Consignes =
1) Répondez à ces questions sur le texte consacré à la coopérative WOBA Linde :
(a) En quelle année les sept conseillers municipaux fondent-ils la WOBA Linde ?
(b) Combien de places le parking souterrain doit-il réserver aux habitants du centre ancien ?
(c) À combien les architectes estiment-ils les coûts du projet directeur «Fiorino» ?
2) Reprenez le texte sur la coopérative WOBA Linde juste après sa dernière phrase et poursuivez-le.

Texte fourni =
____________________

Coopérative d’habitation et droit de superficie

Comme la coopérative d’habitation déjà établie à Steckborn ne disposait pas des ressources nécessaires pour réaliser l’ensemble «Fiorino», il fallait en créer une nouvelle. En 2015, pour avancer rapidement, les sept conseillers municipaux fondent la WOBA Linde en tant que particuliers. Pour ce faire, chaque sociétaire doit acquérir au moins une part sociale à 500 francs. La commune conclut ensuite avec la coopérative un contrat de droit de superficie d’une durée d’au moins 60 ans, ce qui lui garantit que ces terrains très bien centrés seront construits conformément aux exigences d’un développement vers l’intérieur de qualité. Ainsi les logements devront-ils être loués à prix coûtant (absence de profit), tandis que le parking souterrain devra abriter 20 places destinées aux habitants du centre ancien. Il est en outre convenu que la commune ne prendra en charge les coûts du concours et les frais de planification engagés jusque-là que si les caractéristiques déterminantes du projet directeur sont bel et bien réalisées. Quant à la rente superficiaire, elle se montera à quelque 60'000 francs par année. Ces conditions convainquent la population, qui approuve en effet l’octroi du droit de superficie à plus de 60 pour cent des voix en 2016.

L’écueil du financement

Les architectes estiment les coûts du projet directeur «Fiorino» à 29 millions de francs. Or, le premier plan de financement présenté en 2017 par les coopérateurs – c’est-à-dire les sept conseillers municipaux – à la population est rejeté par une Assemblée communale très fréquentée. Ce plan prévoyait que la commune prenne un crédit de dix millions de francs auprès de la Caisse de pension du canton de Thurgovie et qu’elle le transmette ensuite sous forme de prêt à la WOBA Linde. Le reste devait être financé par des crédits bancaires. «Nous avons sans doute été un peu trop confiants et trop peu transparents au départ», commente Rominger à propos de ce douloureux revers. Mais rétrospectivement, les sociétaires se félicitent de ce premier refus.

____________________

Données recueillies =
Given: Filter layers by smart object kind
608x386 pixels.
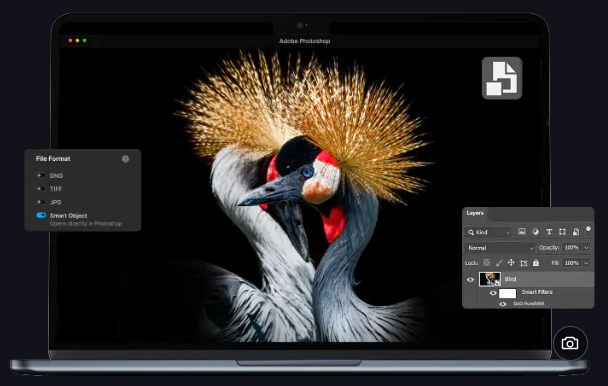Looking at the screenshot, I should pos(576,232).

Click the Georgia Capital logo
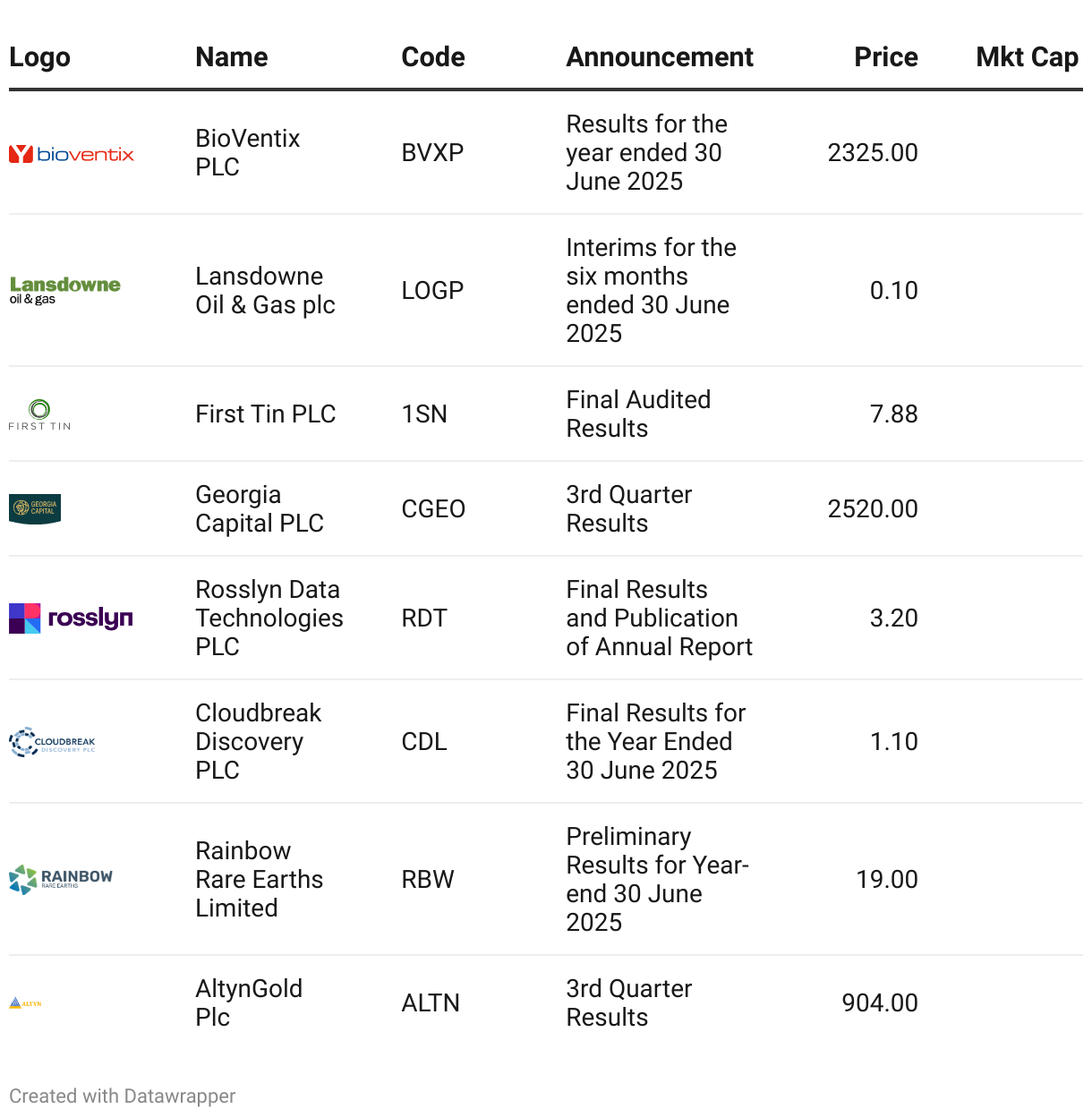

____________________

Réponses =
1)
(a) Les sept conseillers municipaux fondent la WOBA Linde en 2015.
(b) Le parking souterrain doit abriter 20 places destinées aux habitants du centre ancien.
(c) Les architectes estiment les coûts du projet directeur «Fiorino» à 29 millions de francs.

2)
Après s’être remis de sa défaite, le comité de la coopérative entreprend avec d’autant plus de détermination de réduire les coûts du projet et de chercher des sources de financement alternatives. Entre alors en jeu un entrepreneur domicilié à Steckborn, que le projet de la WOBA Linde convainc. L’entreprise totale refait tous les calculs et propose diverses mesures d’économie qui, au dire de Rominger, ne remettent pas en cause la qualité du projet. Son offre: construire l’ensemble Linde pour 26 millions de francs.

Une laborieuse recherche de capitaux

Réunir une telle somme reste toutefois une tâche herculéenne. À la mi-2018, la coopérative ne dispose encore que de très peu de fonds propres. La vente d’une centaine de parts sociales rapporte 50'000 francs. À cette époque, relate Rominger, 39 logements sont certes déjà réservés, mais les parts sociales y afférentes, d’un montant total de près de 500'000 francs, ne peuvent encore être encaissées.

Le comité mène d’innombrables entretiens avec des bailleurs de fonds potentiels pour les convaincre de la qualité du projet-phare de Steckborn. Il sollicite par ailleurs le soutien de l’Office fédéral du logement (OFL) et du Fonds de solidarité des Coopératives d’habitation Suisse (voir aussi «La parole à», p. XX). Le projet plaît aux deux institutions, qui promettent chacune un prêt à un taux d’intérêt avantageux.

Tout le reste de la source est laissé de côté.